QIP originated at the NASA Software Engineering Laboratory
in the late 70s. It provides a bottom-up approach for software improvement
through experimentation and analysis at the project and corporate levels.
Lessons learned from QIP in the late 70s demonstrated that data collection
needed to be goal driven and provided the impetus for the development of GQM in
the 80s. Both GQM and QIP evolved throughout the 1980s into formalized
paradigms. QIP is based on six essential activities [Basili
2005]:
1. Characterize the current project and its environment with respect to models and metrics.
2. Set
quantifiable goals for successful project performance and improvement.
3. Choose the appropriate process model and supporting methods and tools for this
project.
4. Execute the processes, construct the products, collect, validate, and analyze
the data to provide real-time feedback for corrective action.
5. Analyze the data to evaluate the current practices, determine problems,
record findings, and make recommendations for future project improvements.
6. Package the experience in the form of updated and refined models and other forms
of structured knowledge gained from this and prior projects and save it in an
experience base to be accessed or reused on future projects.

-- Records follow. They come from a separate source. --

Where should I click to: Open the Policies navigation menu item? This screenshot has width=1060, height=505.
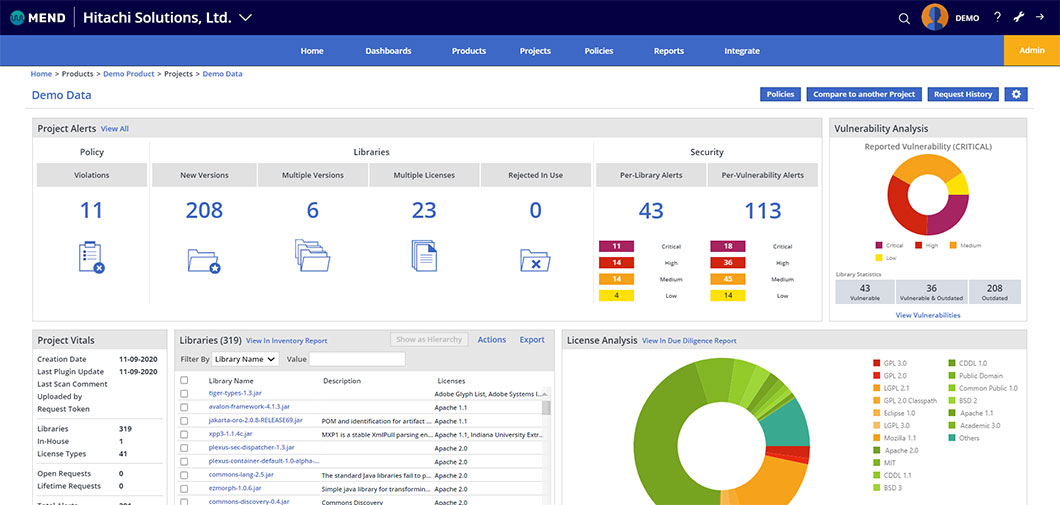click(x=598, y=51)
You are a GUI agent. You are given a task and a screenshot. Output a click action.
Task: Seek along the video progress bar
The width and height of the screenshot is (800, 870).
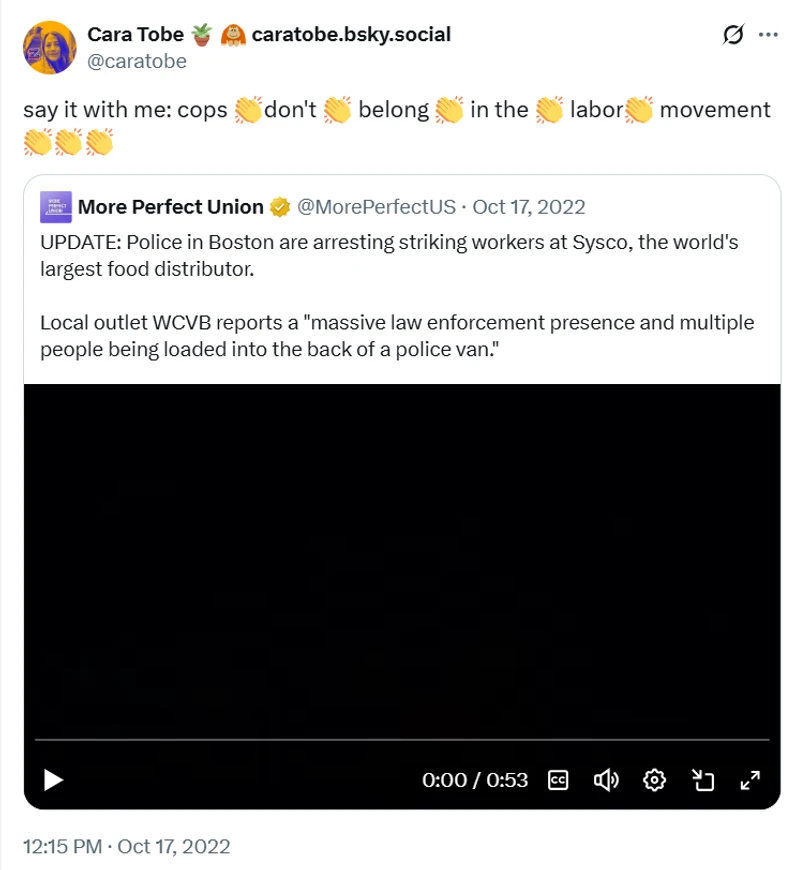coord(400,740)
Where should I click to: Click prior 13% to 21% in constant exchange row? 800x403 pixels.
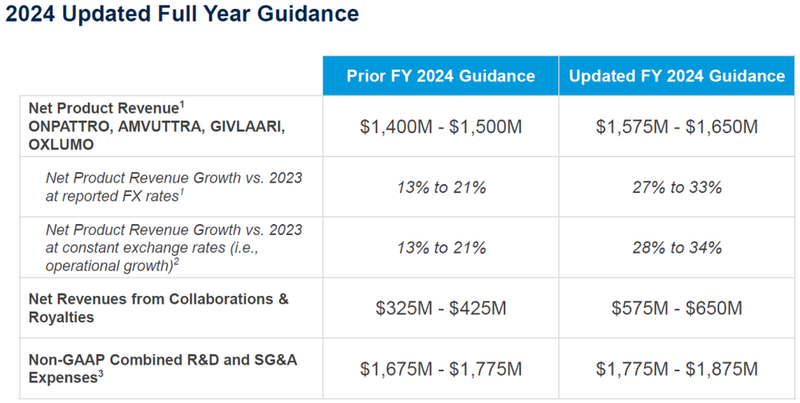coord(441,247)
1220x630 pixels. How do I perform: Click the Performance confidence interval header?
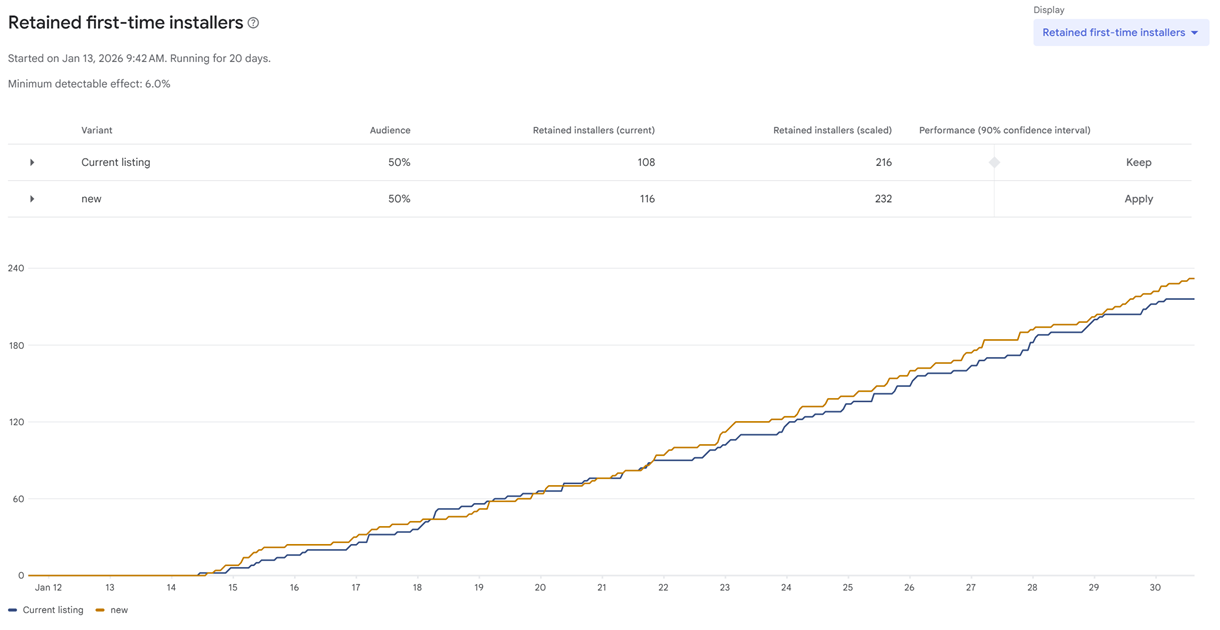click(x=1004, y=130)
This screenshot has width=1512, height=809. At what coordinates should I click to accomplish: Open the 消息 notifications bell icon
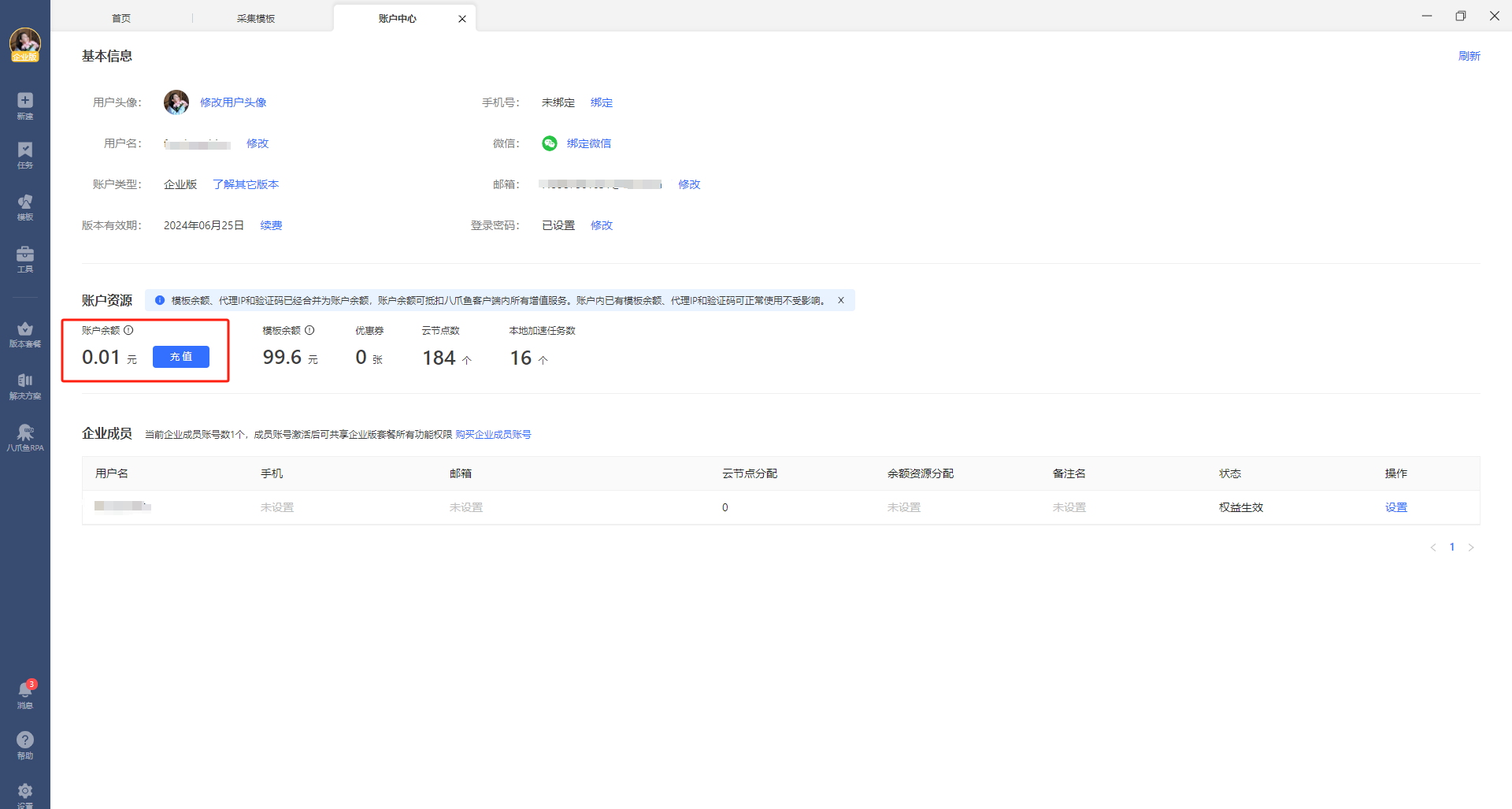[25, 693]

GQM is integrated within the QIP in that it provides the
practical guidance for setting measurement goals, identifying the right
metrics, and establishing the measurement program that is needed to assess goal
attainment. The same GQM principles are applied both within specific projects
and at the organizational level. Further description of GQM within QIP is
provided in the body of this document.
SQM is a method formalized by G. Murine [Murine 1983] in the 1980s, based on earlier work by
Boehm [Boehm et al. 1978] and McCall [McCall et al. 1977] Murine
describes SQM as follows:
"A method of providing improved management visibility
into software development using a metric measurement approach. ... Software
is defined to include code, data, and documentation. Each of these parts is
measurable using a methodology called Software Quality Metrics (SQM). SQM
defines specific, high-order, management oriented characteristics (factors) of
‘good’ software which are measurable in terms of their components or
‘criteria.’ The criteria scores, in turn, are determined by measuring
individual, countable occurrences called elements. This measurement process may
be applied at each of the software’s developmental phases--Requirements
Analysis, Design, Code, and Test. Product (software) status is reported at
either the factor or criteria level. Discrepancy status reporting is
included."
SQM was developed to allow
the customer to assess the product being developed by a contractor. SQM
instructs users to evaluate the quality of software by choosing high-level
factors, refining those factors into criteria, and refining those criteria, in
turn, into metrics. The SQM approach defines a fixed set of 12 factors, 23
criteria, and over 400 metrics. Some emphasis is placed on scoring techniques
that will yield a single number representing the “goodness” (author’s
terminology) of an artifact. Murine states that the data gathered for the
metrics must be interpreted in light of the criteria and factors, an argument
for viewing SQM as a top-down approach to measurement. However, he also states
that the appropriate life-cycle phase and documents must be considered beyond
the factors and criteria in order to choose metrics, which suggests that the
factors and criteria alone are insufficient for the selection of metrics.
The scope of the SQM
approach is limited to assessing the conformance or nonconformance of software products
with respect to the predefined factors. The 12 factors are:
Correctness Reliability
Efficiency Integrity
Reusability Usability
Maintainability Testability
Flexibility Portability
Interoperability Intraoperability
SQM seeks to produce a
single score for each factor. Factor scores (e.g., 90% correct or 85%
reliable) are reportable to management and thus provide a basis for
quantifiable software status.
Because the set of factors
is fixed, SQM does not support the definition of user-specific measurement
goals, as does GQM. In addition, the predefined refinement of the factor,
criteria, and metric hierarchy precludes any tailoring of the refinement hierarchy,
which makes this method significantly different from GQM.